Hooker? I ‘ardly know ‘er!

You know what really drives me nuts about crossdressers?  The ones who dress like a four dollar hooker only with less clothing and more makeup.

I know I shouldn’t judge, but come on, guys, have you ever looked at yourself and wondered what statement you’re trying to make?  I don’t like it when (real) women dress that way either, and when guys do it you make the rest of us look bad.  Don’t even get me started about Frank N. Furter in The Rocky Horror Picture Show.  Thanks to him, that’s what most people think of when they see the word “Transvestite”.

I guess it depends on what your reasons are for crossdressing.  For every guy who dons a dress, there are six conflicting reasons for it.  He might admit one or two to himself, and a good shrink could probably weasel out a few more.  So I suppose for the guys who do it purely for the erotic thrill, being your own prostitute is part of that thrill.
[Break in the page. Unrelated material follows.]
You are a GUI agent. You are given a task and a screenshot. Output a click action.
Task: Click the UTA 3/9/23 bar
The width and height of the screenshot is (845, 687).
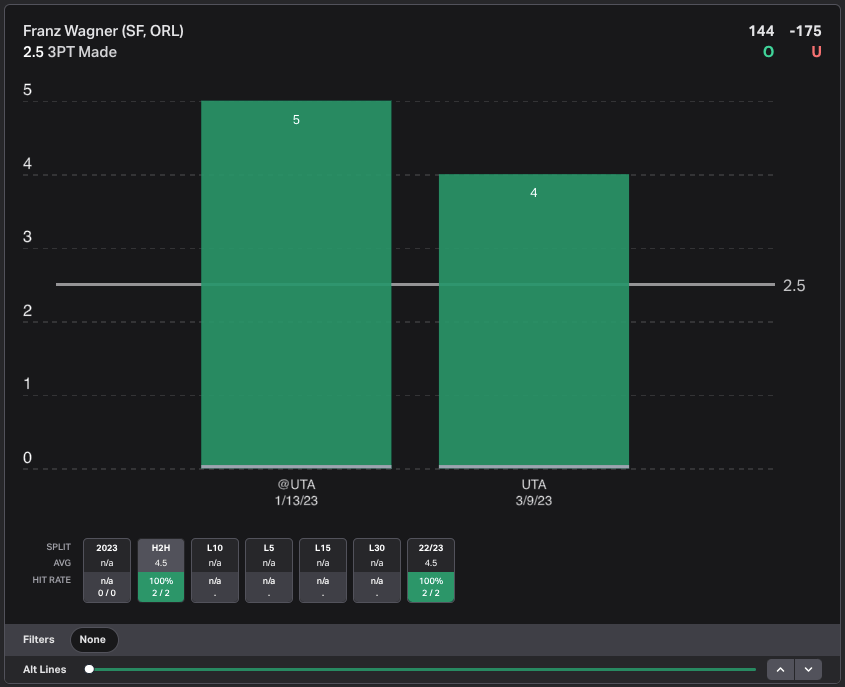pos(534,321)
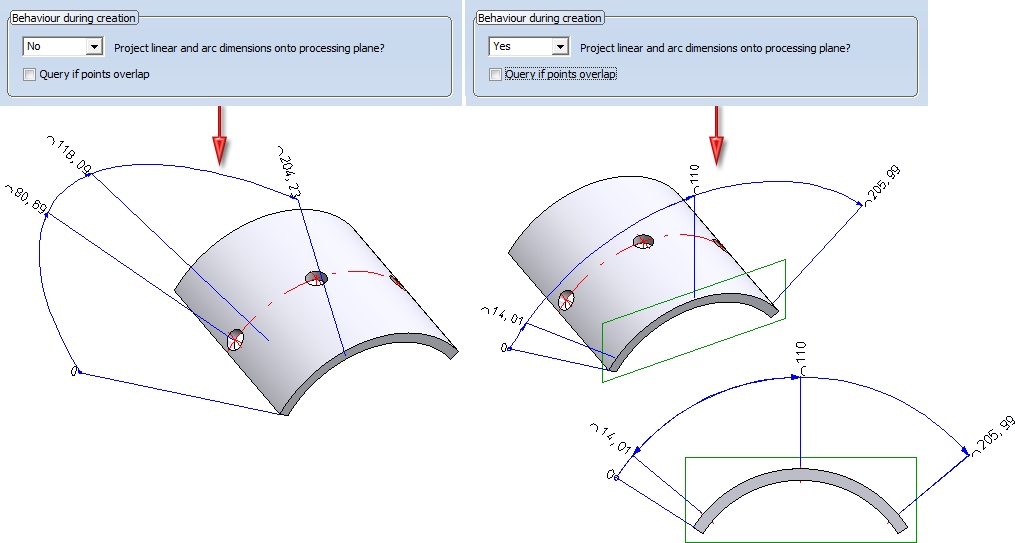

Me, I guess I’m just an old-fashioned girl at heart.  I grew up watching Little House on the Prairie – not for the goofy plot but because I loved those dresses.  I still want one of those long-sleeved, gingham numbers one of these days (in a size 24W?).  I like to hang around the farmer’s market to admire the homespun dresses on the Mennonite women.  When I snuggle into bed, it’s in an ankle-length velvet gown (when it’s cold) or a billowy satin gown (when it’s not).

The crossdressing community is a big tent.  But keep your gold glitter faux-leather thigh boots and your fishnet stockings, your micro-miniskirts, your feather boas and your five-gallon bucket of mascara on YOUR side of the tent, please.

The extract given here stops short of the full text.